Le sergent Howie débarque sur une île isolée du nord de l'Ecosse, il enquête sur la disparition d'une fillette. Alors qu'on sent un drame sous forme de sacrifice humain se profiler, les locaux sont d'humeur particulièrement légère et festive, ce qui a le don d'énerver le policier et de donner au film The Wicker Man une atmosphère très spéciale à la fois malsaine et joyeuse. Les hommes boivent et chantent, les filles courent nues dans les herbes folles, sur fond de folk psyché-médiéval. Mais on n'est pas au milieu d'une communauté de baba cool vivant en autarcie dans la consanguinité et la défonce, du tout. Toute l'île semble livrée à des vieux rites paiens entre sorcellerie et célébrations de la nature et du printemps.
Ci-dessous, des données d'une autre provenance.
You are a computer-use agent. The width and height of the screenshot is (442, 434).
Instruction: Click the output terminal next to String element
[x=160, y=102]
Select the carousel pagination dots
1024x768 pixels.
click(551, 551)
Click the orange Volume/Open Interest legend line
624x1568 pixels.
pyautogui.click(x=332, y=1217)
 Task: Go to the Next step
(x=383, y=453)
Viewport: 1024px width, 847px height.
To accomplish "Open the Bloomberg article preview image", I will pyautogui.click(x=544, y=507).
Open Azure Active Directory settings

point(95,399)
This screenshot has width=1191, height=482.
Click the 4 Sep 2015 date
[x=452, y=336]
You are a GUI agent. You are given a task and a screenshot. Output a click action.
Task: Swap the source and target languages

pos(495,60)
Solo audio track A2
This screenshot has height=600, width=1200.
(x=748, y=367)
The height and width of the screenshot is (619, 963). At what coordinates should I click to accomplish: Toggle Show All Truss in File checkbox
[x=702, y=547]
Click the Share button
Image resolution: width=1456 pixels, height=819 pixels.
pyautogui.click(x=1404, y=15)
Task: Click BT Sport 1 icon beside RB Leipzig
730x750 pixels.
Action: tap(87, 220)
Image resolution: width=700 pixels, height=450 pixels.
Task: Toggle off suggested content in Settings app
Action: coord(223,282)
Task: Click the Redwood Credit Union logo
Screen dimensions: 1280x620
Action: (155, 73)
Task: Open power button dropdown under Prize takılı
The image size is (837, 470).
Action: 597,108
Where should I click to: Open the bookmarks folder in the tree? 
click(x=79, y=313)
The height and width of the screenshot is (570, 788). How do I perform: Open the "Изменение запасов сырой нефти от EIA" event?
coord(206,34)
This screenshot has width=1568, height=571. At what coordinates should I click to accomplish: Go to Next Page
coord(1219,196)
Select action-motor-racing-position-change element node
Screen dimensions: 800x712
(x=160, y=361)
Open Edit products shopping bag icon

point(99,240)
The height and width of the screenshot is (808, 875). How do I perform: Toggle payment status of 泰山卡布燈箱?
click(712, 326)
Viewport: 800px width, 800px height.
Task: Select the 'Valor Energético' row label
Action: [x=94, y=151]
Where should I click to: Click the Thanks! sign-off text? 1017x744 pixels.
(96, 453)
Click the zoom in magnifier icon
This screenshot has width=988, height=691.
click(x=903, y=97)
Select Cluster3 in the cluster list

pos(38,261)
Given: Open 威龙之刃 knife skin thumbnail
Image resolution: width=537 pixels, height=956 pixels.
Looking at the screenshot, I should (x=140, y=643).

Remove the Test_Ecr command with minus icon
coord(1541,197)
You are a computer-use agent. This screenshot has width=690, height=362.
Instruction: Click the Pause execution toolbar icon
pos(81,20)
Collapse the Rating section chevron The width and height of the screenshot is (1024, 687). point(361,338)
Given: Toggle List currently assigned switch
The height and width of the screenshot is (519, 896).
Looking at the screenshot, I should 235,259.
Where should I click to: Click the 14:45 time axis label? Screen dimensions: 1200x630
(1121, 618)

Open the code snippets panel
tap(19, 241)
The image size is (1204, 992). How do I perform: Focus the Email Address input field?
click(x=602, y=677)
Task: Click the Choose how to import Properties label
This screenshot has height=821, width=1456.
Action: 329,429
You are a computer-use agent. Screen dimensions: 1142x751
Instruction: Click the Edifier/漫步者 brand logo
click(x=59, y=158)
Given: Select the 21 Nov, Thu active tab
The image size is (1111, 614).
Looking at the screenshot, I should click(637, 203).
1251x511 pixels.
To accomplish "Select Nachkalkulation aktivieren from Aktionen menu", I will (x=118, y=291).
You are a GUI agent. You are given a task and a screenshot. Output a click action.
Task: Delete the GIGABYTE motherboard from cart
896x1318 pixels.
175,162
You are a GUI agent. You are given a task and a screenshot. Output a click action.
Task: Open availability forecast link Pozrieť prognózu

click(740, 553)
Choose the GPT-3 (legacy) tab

On commence par se laisser gagner par l'ivresse quand là, au sommet de la colline, dos au soleil, se dresse un gigantesque homme de bois et de paille ...

 

PS: regarder le film de 1973 de Robin Hardy et non le remake de 2006 avec Nicolas Cage.

 

 

 
 
En 2002, les jeunes liverpuldiens de The Coral font référence directe au film The Wicker Man. Maintenant qu'ils sont un des groupes les plus talentueux du royaume, dans un style se permettant tout sur une base rappellant les premiers Beatles, ils peuvent se faire plaisir. Ils vont dire Goodbye à la plus belle fille de la classe, celle ne daignait pas leur adresser la parole alors qu'ils étaient seulement des nabots boutonneaux. Ils lui mettent une couronne de roses dans sa chevelure dorée, ses yeux bleus trahissent son inquiétude, elle monte dans le gigantesque homme de bois et de paille et brûle, par le feu qui purifie tout ! GOODBY-Y-YYYE !!